* MATERIAL SHOWN *
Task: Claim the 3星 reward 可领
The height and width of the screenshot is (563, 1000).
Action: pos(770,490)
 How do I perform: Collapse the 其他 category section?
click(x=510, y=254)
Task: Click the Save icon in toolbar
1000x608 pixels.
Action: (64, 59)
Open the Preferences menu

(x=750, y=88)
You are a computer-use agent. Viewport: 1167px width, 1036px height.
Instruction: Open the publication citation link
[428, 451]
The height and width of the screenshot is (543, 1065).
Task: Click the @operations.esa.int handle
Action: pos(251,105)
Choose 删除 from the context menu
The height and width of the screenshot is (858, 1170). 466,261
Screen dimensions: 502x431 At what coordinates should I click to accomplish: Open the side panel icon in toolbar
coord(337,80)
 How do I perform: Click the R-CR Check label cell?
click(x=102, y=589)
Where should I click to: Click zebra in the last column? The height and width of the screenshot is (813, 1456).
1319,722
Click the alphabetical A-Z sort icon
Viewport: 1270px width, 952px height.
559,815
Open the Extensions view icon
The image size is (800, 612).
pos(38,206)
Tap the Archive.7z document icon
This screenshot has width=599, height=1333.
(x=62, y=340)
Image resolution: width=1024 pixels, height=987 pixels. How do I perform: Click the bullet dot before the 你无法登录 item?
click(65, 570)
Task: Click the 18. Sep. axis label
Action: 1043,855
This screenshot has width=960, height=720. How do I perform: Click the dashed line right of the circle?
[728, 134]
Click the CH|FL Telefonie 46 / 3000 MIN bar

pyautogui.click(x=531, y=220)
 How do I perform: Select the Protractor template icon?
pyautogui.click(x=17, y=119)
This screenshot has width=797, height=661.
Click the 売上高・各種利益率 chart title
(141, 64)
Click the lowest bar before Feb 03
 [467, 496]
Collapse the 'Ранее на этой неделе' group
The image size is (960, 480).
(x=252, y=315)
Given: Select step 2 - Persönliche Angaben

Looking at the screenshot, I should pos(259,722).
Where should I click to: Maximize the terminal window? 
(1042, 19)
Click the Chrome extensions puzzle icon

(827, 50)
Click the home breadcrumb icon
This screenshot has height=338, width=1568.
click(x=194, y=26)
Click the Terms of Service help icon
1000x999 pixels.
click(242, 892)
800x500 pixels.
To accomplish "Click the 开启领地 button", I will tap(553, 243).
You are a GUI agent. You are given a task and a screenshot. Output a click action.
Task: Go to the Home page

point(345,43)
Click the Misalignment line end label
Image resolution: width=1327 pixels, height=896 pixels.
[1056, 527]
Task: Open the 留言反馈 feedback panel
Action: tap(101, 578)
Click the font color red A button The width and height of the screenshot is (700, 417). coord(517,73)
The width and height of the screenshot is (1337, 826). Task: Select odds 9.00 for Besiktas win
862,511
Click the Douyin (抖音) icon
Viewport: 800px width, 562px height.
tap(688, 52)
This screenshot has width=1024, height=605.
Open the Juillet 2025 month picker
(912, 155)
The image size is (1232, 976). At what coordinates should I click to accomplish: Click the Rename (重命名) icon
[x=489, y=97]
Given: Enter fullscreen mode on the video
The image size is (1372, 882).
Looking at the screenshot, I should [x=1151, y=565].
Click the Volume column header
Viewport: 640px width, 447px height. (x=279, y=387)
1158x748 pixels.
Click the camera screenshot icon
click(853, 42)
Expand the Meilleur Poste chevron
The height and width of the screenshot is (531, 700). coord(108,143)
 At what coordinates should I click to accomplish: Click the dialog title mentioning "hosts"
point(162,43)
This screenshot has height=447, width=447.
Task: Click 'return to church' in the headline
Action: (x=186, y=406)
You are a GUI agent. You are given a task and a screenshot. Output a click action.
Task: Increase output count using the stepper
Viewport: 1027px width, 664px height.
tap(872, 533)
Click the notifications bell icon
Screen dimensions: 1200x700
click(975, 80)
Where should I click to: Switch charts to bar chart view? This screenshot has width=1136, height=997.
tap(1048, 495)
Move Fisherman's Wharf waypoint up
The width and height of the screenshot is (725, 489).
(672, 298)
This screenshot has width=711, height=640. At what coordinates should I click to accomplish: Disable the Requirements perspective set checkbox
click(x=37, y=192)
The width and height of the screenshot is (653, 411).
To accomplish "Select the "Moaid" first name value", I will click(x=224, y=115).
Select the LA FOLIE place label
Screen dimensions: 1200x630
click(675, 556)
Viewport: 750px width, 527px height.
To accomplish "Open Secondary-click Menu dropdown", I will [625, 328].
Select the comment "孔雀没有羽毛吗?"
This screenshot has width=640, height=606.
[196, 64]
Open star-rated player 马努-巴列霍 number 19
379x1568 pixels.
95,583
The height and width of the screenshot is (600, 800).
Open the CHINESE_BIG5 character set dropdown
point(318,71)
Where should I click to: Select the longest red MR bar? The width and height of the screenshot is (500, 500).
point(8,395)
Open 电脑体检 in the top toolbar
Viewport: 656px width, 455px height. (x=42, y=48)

* YOUR TASK *
Would you please copy out every line of the data exactly?

* OUTPUT FOR THIS TASK *
Task: Claim the 3星 reward 可领
The height and width of the screenshot is (563, 1000).
Action: pos(770,490)
 How do I perform: Collapse the 其他 category section?
click(x=510, y=254)
Task: Click the Save icon in toolbar
1000x608 pixels.
Action: (64, 59)
Open the Preferences menu

(x=750, y=88)
You are a computer-use agent. Viewport: 1167px width, 1036px height.
Instruction: Open the publication citation link
[428, 451]
The height and width of the screenshot is (543, 1065).
Task: Click the @operations.esa.int handle
Action: pos(251,105)
Choose 删除 from the context menu
The height and width of the screenshot is (858, 1170). 466,261
Screen dimensions: 502x431 At what coordinates should I click to accomplish: Open the side panel icon in toolbar
coord(337,80)
 How do I perform: Click the R-CR Check label cell?
click(x=102, y=589)
Where should I click to: Click zebra in the last column? The height and width of the screenshot is (813, 1456).
1319,722
Click the alphabetical A-Z sort icon
Viewport: 1270px width, 952px height.
559,815
Open the Extensions view icon
The image size is (800, 612).
pos(38,206)
Tap the Archive.7z document icon
This screenshot has width=599, height=1333.
(x=62, y=340)
Image resolution: width=1024 pixels, height=987 pixels. How do I perform: Click the bullet dot before the 你无法登录 item?
click(65, 570)
Task: Click the 18. Sep. axis label
Action: 1043,855
This screenshot has width=960, height=720. How do I perform: Click the dashed line right of the circle?
[728, 134]
Click the CH|FL Telefonie 46 / 3000 MIN bar

pyautogui.click(x=531, y=220)
 How do I perform: Select the Protractor template icon?
pyautogui.click(x=17, y=119)
This screenshot has width=797, height=661.
Click the 売上高・各種利益率 chart title
(141, 64)
Click the lowest bar before Feb 03
 [467, 496]
Collapse the 'Ранее на этой неделе' group
The image size is (960, 480).
(x=252, y=315)
Given: Select step 2 - Persönliche Angaben

Looking at the screenshot, I should pos(259,722).
Where should I click to: Maximize the terminal window? 
(1042, 19)
Click the Chrome extensions puzzle icon

(827, 50)
Click the home breadcrumb icon
This screenshot has height=338, width=1568.
click(x=194, y=26)
Click the Terms of Service help icon
1000x999 pixels.
click(242, 892)
800x500 pixels.
To accomplish "Click the 开启领地 button", I will tap(553, 243).
You are a GUI agent. You are given a task and a screenshot. Output a click action.
Task: Go to the Home page

point(345,43)
Click the Misalignment line end label
Image resolution: width=1327 pixels, height=896 pixels.
[1056, 527]
Task: Open the 留言反馈 feedback panel
Action: tap(101, 578)
Click the font color red A button The width and height of the screenshot is (700, 417). coord(517,73)
The width and height of the screenshot is (1337, 826). Task: Select odds 9.00 for Besiktas win
862,511
Click the Douyin (抖音) icon
Viewport: 800px width, 562px height.
tap(688, 52)
This screenshot has width=1024, height=605.
Open the Juillet 2025 month picker
(912, 155)
The image size is (1232, 976). At what coordinates should I click to accomplish: Click the Rename (重命名) icon
[x=489, y=97]
Given: Enter fullscreen mode on the video
The image size is (1372, 882).
Looking at the screenshot, I should [x=1151, y=565].
Click the Volume column header
Viewport: 640px width, 447px height. (x=279, y=387)
1158x748 pixels.
Click the camera screenshot icon
click(853, 42)
Expand the Meilleur Poste chevron
The height and width of the screenshot is (531, 700). coord(108,143)
 At what coordinates should I click to accomplish: Click the dialog title mentioning "hosts"
point(162,43)
This screenshot has height=447, width=447.
Task: Click 'return to church' in the headline
Action: (x=186, y=406)
You are a GUI agent. You are given a task and a screenshot. Output a click action.
Task: Increase output count using the stepper
Viewport: 1027px width, 664px height.
tap(872, 533)
Click the notifications bell icon
Screen dimensions: 1200x700
click(975, 80)
Where should I click to: Switch charts to bar chart view? This screenshot has width=1136, height=997.
tap(1048, 495)
Move Fisherman's Wharf waypoint up
The width and height of the screenshot is (725, 489).
(672, 298)
This screenshot has width=711, height=640. At what coordinates should I click to accomplish: Disable the Requirements perspective set checkbox
click(x=37, y=192)
The width and height of the screenshot is (653, 411).
To accomplish "Select the "Moaid" first name value", I will click(x=224, y=115).
Select the LA FOLIE place label
Screen dimensions: 1200x630
click(675, 556)
Viewport: 750px width, 527px height.
To accomplish "Open Secondary-click Menu dropdown", I will [625, 328].
Select the comment "孔雀没有羽毛吗?"
This screenshot has width=640, height=606.
[196, 64]
Open star-rated player 马努-巴列霍 number 19
379x1568 pixels.
95,583
The height and width of the screenshot is (600, 800).
Open the CHINESE_BIG5 character set dropdown
point(318,71)
Where should I click to: Select the longest red MR bar? The width and height of the screenshot is (500, 500).
point(8,395)
Open 电脑体检 in the top toolbar
Viewport: 656px width, 455px height. (x=42, y=48)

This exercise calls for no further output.